Belief doesn’t buy lap time by itself, but culture does move the needle. Alpine’s challenge is stitching together a package that lets Gasly cash those last hundredths. The talent and infrastructure aren’t in doubt; the execution has been.

So, as the circus packs for Baku, here’s where we are:
– Hadjar’s star keeps rising, but Red Bull’s 2026 call hasn’t been made. He knows what that seat entails, and he isn’t shying away from it.
– The 2026 hybrid split is going to create early winners and losers. Expect variability; expect quick learners to profit.
– Norris is still talking like a champion-in-waiting, not a scoreboard watcher. No dependence on Piastri’s misfortune — just a demand that McLaren tighten the screws.
– Red Bull’s Monza victory was encouraging, not definitive. Let’s see what the streets of Baku say before writing the next chapter.

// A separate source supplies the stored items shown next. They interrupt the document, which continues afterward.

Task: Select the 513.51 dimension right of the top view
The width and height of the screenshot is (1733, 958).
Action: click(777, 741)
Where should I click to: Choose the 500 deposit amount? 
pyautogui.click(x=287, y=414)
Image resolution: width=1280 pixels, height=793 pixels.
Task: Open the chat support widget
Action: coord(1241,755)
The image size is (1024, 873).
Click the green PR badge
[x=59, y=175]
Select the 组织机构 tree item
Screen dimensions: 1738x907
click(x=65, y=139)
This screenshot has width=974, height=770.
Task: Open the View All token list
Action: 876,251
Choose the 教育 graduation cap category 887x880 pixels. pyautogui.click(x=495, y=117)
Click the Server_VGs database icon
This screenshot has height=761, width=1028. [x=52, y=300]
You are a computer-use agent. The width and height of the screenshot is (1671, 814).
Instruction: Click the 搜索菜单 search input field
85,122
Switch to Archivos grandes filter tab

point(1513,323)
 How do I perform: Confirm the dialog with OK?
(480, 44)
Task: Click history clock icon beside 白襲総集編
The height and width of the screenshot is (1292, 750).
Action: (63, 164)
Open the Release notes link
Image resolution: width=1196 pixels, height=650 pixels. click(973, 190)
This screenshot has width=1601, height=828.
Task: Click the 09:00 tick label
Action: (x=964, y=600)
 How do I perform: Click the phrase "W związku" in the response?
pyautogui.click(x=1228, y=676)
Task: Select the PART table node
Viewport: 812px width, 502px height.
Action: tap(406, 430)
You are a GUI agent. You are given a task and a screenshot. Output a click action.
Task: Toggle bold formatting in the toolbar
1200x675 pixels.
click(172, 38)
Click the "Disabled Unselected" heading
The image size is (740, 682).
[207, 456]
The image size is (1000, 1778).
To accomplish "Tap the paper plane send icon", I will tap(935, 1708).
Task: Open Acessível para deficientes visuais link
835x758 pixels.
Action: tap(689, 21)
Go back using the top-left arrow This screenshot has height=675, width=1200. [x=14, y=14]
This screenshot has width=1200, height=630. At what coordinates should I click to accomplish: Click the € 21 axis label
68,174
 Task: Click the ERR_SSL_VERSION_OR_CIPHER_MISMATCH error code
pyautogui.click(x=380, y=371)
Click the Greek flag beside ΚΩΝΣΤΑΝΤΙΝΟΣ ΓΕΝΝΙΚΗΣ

– Gasly’s bet on Alpine is equal parts faith and insistence. If the ingredients are there, 2026’s reset could be their moment to plate up something serious.

It’s a long season with a short memory. By Sunday night in Azerbaijan, we’ll either be doubling down on Monza’s hints or grinding them into the Baku asphalt. Either way, the storylines aren’t running out — they’re multiplying.